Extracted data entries
::::

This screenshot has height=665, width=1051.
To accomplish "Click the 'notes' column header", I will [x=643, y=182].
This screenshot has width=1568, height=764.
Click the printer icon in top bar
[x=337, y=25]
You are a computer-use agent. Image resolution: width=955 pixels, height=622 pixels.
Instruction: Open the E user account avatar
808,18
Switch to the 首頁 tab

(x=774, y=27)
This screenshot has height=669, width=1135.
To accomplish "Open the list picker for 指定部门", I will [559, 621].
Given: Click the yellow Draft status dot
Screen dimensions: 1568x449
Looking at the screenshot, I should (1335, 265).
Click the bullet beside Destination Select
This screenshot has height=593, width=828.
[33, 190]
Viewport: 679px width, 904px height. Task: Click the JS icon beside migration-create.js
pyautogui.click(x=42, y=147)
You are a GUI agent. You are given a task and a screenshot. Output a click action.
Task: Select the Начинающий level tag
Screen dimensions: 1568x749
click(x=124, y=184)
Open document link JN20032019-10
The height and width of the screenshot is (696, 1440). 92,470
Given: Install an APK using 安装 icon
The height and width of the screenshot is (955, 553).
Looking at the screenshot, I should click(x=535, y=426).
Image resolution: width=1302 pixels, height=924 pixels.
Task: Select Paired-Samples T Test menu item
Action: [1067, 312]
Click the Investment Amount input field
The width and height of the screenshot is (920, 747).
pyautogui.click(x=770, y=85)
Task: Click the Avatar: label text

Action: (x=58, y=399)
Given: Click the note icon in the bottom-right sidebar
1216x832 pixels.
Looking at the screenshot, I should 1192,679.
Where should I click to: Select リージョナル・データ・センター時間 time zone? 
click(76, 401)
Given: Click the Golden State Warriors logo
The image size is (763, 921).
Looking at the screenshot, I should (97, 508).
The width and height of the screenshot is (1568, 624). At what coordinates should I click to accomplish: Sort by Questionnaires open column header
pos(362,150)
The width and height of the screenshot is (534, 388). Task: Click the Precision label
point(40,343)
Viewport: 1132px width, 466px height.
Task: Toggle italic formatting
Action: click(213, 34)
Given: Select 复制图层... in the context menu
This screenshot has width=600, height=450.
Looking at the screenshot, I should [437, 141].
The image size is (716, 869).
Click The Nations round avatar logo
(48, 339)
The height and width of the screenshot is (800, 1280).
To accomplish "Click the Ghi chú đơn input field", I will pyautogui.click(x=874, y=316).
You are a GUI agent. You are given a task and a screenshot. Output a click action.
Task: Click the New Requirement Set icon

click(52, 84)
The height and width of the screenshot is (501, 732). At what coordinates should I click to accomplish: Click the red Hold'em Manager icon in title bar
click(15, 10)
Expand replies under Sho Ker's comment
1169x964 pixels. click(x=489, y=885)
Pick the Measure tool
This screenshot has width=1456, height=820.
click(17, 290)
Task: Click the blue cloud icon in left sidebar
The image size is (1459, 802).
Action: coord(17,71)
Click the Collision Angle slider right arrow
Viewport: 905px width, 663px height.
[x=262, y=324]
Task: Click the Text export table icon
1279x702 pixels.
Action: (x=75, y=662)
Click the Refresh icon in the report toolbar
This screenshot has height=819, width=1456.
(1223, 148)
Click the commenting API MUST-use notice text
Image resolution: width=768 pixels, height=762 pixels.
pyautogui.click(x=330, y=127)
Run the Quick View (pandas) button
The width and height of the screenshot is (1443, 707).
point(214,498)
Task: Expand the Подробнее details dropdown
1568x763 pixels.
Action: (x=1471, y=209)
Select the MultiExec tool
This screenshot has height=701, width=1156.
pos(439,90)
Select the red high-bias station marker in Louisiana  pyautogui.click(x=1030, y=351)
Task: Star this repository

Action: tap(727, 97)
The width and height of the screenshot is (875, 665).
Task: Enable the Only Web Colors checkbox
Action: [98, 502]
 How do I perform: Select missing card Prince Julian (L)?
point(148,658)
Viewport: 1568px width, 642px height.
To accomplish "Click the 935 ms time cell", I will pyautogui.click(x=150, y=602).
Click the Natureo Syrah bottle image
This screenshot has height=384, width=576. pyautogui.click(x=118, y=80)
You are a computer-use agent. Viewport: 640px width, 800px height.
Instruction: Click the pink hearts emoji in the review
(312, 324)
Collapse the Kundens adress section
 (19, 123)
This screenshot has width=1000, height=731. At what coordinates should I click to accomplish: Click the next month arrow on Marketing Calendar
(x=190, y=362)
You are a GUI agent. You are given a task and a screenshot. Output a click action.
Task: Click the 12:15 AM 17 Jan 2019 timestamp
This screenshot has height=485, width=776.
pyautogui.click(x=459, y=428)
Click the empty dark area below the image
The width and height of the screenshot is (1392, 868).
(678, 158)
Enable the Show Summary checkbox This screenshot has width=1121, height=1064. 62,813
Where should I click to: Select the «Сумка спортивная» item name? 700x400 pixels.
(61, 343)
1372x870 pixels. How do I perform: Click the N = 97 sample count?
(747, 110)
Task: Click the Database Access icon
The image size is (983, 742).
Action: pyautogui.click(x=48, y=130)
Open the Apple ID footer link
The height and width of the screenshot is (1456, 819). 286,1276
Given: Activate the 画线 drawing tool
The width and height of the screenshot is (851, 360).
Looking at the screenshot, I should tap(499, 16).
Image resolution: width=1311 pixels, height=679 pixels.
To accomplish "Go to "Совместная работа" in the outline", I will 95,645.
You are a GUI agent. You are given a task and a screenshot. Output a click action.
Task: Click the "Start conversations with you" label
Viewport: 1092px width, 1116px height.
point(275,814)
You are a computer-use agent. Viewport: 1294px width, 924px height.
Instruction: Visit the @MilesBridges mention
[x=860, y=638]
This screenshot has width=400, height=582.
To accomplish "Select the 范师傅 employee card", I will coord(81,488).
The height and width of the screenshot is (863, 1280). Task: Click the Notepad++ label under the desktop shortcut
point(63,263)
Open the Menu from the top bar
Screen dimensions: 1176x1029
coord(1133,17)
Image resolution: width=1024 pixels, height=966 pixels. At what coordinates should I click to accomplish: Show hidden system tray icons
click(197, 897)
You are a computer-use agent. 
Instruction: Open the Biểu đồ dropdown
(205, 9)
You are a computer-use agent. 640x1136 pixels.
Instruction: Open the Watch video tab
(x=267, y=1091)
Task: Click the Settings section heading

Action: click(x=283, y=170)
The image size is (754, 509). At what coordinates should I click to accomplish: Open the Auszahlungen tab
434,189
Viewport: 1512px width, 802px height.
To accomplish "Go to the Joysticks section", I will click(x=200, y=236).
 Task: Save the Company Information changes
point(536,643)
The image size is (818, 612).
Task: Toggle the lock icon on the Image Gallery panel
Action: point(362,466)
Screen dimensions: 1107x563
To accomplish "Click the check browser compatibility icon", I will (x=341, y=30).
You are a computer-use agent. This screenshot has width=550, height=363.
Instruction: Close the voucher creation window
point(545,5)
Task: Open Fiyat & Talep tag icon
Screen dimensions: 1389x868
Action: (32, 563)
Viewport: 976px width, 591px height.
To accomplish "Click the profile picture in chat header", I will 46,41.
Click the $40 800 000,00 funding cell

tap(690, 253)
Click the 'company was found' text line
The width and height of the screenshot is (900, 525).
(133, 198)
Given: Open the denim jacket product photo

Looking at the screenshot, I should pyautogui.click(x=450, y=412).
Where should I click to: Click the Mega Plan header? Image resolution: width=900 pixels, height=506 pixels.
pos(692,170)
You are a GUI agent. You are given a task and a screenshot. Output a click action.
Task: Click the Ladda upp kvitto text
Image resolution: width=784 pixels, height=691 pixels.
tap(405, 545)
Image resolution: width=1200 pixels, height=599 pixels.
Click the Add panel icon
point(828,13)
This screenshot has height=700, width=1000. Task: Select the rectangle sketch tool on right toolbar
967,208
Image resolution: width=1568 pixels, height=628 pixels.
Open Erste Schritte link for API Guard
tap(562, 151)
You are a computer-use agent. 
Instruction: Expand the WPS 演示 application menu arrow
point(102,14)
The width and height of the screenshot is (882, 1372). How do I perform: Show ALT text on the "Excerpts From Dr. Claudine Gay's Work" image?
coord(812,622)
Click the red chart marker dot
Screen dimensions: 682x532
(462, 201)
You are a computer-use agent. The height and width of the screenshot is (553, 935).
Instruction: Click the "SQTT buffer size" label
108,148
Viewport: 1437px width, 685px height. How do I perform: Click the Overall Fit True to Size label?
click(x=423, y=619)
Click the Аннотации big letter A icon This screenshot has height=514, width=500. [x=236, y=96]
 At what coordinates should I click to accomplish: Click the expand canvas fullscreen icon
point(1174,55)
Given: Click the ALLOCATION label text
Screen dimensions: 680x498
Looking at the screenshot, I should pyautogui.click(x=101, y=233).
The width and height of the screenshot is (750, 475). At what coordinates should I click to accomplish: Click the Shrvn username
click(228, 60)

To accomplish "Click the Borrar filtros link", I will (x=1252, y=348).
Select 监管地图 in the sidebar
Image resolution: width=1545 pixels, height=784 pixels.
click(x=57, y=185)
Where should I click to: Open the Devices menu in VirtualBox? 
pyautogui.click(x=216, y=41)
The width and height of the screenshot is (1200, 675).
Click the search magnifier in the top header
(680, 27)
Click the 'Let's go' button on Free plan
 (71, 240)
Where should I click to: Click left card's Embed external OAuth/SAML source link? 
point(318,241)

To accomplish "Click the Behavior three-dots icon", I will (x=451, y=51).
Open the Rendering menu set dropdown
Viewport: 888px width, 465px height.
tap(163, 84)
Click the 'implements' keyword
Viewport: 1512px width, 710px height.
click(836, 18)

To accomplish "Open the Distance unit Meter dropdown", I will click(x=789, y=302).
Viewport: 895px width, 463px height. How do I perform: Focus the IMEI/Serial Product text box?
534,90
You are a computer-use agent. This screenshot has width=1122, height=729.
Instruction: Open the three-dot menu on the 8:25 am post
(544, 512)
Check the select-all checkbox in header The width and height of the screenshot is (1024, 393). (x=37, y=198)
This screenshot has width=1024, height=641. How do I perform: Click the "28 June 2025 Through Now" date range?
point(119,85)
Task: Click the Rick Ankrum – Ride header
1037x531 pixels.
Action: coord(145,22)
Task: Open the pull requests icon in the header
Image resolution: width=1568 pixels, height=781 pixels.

::::

== ACTIVITY ==
Your answer consists solely of the lines from the top of the records above through the line that contains "Task: Select the Начинающий level tag", each echoed exactly.

== TASK RESULT ==
This screenshot has height=665, width=1051.
To accomplish "Click the 'notes' column header", I will [x=643, y=182].
This screenshot has width=1568, height=764.
Click the printer icon in top bar
[x=337, y=25]
You are a computer-use agent. Image resolution: width=955 pixels, height=622 pixels.
Instruction: Open the E user account avatar
808,18
Switch to the 首頁 tab

(x=774, y=27)
This screenshot has height=669, width=1135.
To accomplish "Open the list picker for 指定部门", I will [559, 621].
Given: Click the yellow Draft status dot
Screen dimensions: 1568x449
Looking at the screenshot, I should (1335, 265).
Click the bullet beside Destination Select
This screenshot has height=593, width=828.
[33, 190]
Viewport: 679px width, 904px height. Task: Click the JS icon beside migration-create.js
pyautogui.click(x=42, y=147)
You are a GUI agent. You are given a task and a screenshot. Output a click action.
Task: Select the Начинающий level tag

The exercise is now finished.